I didn’t make up the island of birds either. In the Bering Strait we came upon a vast ‘island’ of short-tailed shearwaters feeding on krill churned up by a pod of whales hunting beneath. The island comprised many thousands of tiny voiceless birds, and no one on board, including our guides, had ever seen anything like it. We all felt privileged to watch.
I got ideas for the Narwal Clan from
the traditional ways of the Chukchi of Chukotka, who split walrus hides (which are about 6 cm thick) to make their beautiful skinboats, and hunted geese with slingstones (bolas). They also used to give their children the toughest of upbringings so that they would survive the rigours of the Arctic. Like Torak, I’ve munched tangy roseroot and glossy black smoked whale meat. But I gave quiviak (as it’s usually spelt) a miss when I came across it in Greenland.

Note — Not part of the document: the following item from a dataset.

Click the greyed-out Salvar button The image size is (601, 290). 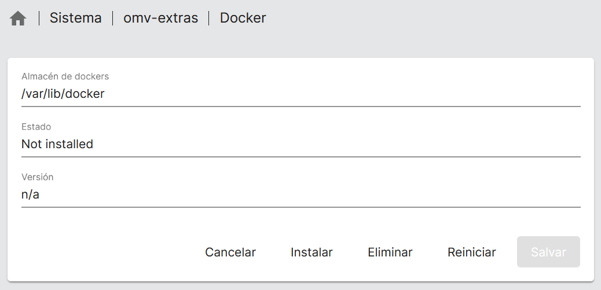click(x=548, y=252)
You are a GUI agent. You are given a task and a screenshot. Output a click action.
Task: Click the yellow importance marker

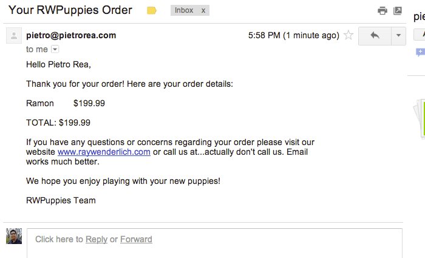[x=152, y=10]

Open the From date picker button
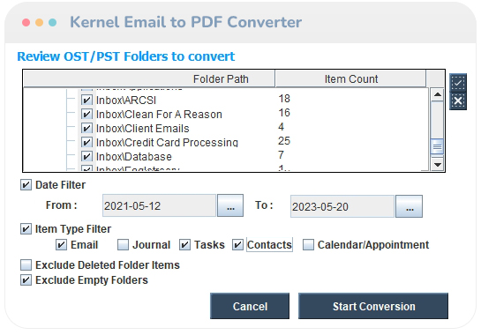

Waigo was inspired by a haunting visit to the abandoned Eskimo1 village of Naukan at Cape Dezhnev, where I climbed steep green hills crowned with towering whale-jaw arches and watched sea-fog rolling in. Many other details, such as Naiginn’s halibut hook, and the trick of scoring signs on the undersides of bracket mushrooms, I picked up from the Haida and Tlingit people on a visit to Alaska and the islands of Haida Gwaii in British Columbia.
In depicting the volcanic landscape of the Far North, I’ve drawn on my travels in Iceland and the Aeolian Islands off Sicily, where I explored Vulcano’s hissing yellow fumaroles and climbed the ever-active volcano of Stromboli. It was in Chukotka, while I was nosing about downstream of a hot spring wafting sulphurous steam, that I spotted several ready-cooked fish drifting past.
To help me picture the ice cave, I ventured into a huge one beneath the Mendenhall Glacier near Juneau, Alaska. The cave mouth was dangerously unstable and I had to wait for a sign from my guide before darting inside. I couldn’t have evoked the roar of the torrent, the vast weight of the glacier overhead, or that otherworldly blue cavern if I hadn’t experienced it myself.
As for wolves, I’ve been a patron of the UK Wolf Conservation Trust since Wolf Brother came out in 2004, until it closed to the public and the wolves went into well-deserved retirement, in 2018. Over the years I’ve cherished the wolves’ foibles and their different characters, which continue to provide inspiration for the new books.
*
Now I need to thank some people, including the crews and guides of: the Professor Khromov (aka The Spirit of Enderby), on which I journeyed from Anadyr to Wrangel Island in 2015; the Island Roamer, on which I explored Haida Gwaii; and the Wilderness Adventurer in Alaska, on which I spent time in Alaska’s Inside Passage and Glacier Bay National Park. It’s been a joy to work once more with the two artists who made the original Chronicles of Ancient Darkness books so beautiful, and I want to thank Geoff Taylor for his gorgeously evocative chapter illustrations and endpaper maps, and John Fordham for his stunning cover design.